El Salvador cerró el 2025 con un hito sin precedentes en su sector automotriz, al registrar $1,298.9 millones en importaciones de vehículos y accesorios, la cifra más alta desde que el Banco Central de Reserva (BCR) tiene registro.
Este monto representa un sólido crecimiento del 19% en comparación con 2024, lo que equivale a una inyección adicional de $211.9 millones en bienes de transporte para el mercado local.
El reporte destaca que, en la última década, este rubro se ha triplicado, evidenciando una expansión sostenida de la capacidad adquisitiva y la modernización del parque vehicular nacional.
El dinamismo fue impulsado tanto por vehículos particulares como por automotores de carga, los cuales se posicionaron como el cuarto producto más importado del país, con $475.03 millones.

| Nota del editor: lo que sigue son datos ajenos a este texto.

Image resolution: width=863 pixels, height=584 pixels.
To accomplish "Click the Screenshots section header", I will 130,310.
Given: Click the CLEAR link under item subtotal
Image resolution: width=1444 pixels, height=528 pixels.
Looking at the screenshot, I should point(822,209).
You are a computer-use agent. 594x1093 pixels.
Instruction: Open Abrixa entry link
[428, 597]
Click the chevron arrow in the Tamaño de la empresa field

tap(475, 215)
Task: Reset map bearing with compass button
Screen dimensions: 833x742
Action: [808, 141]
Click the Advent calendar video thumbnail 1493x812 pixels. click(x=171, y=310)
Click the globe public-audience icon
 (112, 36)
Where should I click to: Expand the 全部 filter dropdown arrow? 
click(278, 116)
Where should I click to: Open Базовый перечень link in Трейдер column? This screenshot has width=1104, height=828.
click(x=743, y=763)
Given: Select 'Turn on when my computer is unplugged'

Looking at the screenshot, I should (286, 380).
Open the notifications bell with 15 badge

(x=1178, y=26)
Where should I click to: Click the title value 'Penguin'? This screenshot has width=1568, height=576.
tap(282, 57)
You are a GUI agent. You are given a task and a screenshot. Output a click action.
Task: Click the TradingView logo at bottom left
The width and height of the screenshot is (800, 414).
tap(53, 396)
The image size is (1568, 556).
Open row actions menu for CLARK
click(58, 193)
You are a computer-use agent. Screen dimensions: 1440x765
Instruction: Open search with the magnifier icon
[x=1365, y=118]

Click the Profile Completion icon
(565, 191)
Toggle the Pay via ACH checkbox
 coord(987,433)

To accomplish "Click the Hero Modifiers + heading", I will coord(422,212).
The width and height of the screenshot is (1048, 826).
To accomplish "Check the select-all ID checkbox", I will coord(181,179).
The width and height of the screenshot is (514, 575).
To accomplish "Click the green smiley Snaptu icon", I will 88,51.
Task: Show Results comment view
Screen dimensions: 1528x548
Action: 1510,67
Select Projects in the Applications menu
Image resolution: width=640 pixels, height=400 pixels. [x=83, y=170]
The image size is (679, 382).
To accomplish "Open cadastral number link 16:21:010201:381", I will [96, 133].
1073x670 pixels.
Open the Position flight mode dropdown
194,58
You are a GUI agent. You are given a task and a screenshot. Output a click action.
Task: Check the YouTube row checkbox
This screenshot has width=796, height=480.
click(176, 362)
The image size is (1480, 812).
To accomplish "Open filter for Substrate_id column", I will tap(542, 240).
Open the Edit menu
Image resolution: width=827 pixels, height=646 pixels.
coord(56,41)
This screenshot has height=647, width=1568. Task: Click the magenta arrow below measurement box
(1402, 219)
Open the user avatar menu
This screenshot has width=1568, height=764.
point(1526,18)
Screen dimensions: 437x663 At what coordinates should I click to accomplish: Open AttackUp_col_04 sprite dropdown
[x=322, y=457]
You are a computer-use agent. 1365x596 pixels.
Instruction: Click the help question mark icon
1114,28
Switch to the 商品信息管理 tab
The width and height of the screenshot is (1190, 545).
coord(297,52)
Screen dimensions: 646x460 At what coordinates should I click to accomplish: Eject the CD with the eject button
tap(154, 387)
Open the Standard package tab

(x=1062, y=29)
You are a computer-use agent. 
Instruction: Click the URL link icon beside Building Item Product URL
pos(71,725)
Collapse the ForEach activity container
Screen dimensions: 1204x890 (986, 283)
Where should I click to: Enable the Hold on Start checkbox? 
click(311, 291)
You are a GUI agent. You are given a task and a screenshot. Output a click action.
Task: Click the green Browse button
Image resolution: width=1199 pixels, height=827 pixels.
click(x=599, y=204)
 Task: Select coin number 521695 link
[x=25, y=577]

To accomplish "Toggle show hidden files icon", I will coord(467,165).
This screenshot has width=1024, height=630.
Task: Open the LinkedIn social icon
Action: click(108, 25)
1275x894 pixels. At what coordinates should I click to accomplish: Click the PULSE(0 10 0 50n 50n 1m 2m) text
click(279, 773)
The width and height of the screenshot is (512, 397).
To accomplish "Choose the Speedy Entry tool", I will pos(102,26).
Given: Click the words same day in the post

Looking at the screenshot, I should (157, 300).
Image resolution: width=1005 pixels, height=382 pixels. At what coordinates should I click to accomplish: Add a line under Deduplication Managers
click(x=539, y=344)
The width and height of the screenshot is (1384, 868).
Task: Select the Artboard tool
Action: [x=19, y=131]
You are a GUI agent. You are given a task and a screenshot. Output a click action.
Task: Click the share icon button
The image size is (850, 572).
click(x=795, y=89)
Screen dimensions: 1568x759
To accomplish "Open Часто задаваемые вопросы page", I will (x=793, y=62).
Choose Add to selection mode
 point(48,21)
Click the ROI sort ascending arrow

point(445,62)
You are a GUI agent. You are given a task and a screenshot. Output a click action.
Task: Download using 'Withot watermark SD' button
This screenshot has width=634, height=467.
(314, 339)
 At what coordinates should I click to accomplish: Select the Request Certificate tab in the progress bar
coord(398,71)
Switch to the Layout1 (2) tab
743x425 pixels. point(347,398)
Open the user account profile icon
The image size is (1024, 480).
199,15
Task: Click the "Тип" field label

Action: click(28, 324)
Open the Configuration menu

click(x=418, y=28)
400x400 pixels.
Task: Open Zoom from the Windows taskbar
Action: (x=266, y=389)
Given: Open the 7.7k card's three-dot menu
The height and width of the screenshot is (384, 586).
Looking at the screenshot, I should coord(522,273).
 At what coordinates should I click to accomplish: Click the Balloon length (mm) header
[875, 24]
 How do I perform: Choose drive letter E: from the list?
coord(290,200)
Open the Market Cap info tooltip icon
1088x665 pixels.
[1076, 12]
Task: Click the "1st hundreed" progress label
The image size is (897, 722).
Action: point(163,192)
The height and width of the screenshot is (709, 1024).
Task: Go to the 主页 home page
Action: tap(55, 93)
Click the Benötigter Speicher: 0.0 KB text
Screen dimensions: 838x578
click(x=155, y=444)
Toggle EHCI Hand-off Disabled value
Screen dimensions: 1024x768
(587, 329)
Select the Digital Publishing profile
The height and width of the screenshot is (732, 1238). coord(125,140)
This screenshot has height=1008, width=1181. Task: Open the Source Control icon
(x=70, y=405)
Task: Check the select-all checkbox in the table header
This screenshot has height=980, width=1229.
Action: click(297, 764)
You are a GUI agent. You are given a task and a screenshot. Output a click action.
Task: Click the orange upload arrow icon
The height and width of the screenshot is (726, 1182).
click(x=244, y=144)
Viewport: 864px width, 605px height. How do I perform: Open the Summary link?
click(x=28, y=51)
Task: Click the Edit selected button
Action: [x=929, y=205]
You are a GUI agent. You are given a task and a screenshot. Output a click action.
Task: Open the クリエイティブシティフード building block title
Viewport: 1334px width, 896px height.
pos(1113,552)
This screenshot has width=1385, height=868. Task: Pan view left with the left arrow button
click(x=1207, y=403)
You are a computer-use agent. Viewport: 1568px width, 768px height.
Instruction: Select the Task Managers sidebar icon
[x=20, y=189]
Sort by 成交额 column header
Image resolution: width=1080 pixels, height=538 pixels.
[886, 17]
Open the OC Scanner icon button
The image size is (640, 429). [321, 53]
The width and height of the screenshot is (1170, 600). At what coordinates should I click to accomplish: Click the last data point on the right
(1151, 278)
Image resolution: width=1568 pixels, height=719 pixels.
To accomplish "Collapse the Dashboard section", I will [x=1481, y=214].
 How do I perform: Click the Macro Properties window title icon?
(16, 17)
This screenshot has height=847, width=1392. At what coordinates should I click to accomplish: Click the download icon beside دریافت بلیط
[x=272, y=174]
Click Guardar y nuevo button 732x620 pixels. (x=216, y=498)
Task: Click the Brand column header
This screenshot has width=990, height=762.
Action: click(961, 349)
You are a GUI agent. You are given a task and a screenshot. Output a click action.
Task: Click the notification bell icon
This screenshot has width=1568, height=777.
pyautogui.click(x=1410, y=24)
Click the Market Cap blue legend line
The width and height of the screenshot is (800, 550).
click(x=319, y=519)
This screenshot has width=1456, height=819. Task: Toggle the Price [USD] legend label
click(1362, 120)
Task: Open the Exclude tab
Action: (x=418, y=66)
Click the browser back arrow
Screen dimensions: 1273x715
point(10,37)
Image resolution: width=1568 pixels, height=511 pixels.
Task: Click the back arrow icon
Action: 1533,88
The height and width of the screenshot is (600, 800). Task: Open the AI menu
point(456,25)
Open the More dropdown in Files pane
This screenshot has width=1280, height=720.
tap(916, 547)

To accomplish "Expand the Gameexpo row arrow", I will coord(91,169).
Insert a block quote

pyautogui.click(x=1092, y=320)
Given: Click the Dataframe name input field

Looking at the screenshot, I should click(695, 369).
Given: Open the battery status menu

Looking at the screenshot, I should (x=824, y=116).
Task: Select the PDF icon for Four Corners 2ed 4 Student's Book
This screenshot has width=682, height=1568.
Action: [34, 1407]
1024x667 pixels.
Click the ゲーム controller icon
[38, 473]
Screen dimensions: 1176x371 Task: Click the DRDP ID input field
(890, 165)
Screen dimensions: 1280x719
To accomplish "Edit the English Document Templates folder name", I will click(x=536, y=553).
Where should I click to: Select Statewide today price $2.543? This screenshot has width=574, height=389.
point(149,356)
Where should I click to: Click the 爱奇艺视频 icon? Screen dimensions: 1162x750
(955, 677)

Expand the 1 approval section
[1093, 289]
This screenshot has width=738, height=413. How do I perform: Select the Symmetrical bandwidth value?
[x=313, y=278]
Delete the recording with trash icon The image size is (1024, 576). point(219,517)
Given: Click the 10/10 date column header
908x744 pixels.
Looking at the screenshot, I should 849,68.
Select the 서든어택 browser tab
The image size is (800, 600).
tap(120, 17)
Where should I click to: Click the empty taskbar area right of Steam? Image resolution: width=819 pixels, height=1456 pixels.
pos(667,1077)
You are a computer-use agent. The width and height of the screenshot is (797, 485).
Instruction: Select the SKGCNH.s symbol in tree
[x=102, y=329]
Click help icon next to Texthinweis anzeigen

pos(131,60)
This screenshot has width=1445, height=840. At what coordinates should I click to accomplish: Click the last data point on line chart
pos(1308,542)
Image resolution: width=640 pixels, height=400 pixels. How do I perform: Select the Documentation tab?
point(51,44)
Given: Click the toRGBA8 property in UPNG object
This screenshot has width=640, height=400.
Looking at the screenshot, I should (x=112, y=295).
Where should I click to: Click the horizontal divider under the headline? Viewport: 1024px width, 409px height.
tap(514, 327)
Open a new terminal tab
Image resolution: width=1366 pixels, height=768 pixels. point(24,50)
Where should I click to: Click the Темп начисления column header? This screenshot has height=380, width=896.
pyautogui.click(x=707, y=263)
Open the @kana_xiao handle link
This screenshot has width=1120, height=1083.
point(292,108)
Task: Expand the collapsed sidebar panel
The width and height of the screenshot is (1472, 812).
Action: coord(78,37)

En cuanto al origen de estas unidades, China se consolidó como el principal proveedor con una participación del 22%, experimentando un crecimiento exponencial del 55% anual gracias a la llegada de nuevas marcas tecnológicas.
Estados Unidos y Japón se mantuvieron como socios estratégicos clave, al proveer vehículos usados y marcas tradicionales de alta demanda.
El histórico récord dinamiza la logística comercial del país, demostrando la capacidad para aumentar las importaciones, como también ayuda a fortalecer la movilidad de los salvadoreños y el transporte de mercancías, pilares fundamentales para el desarrollo económico del país en 2026.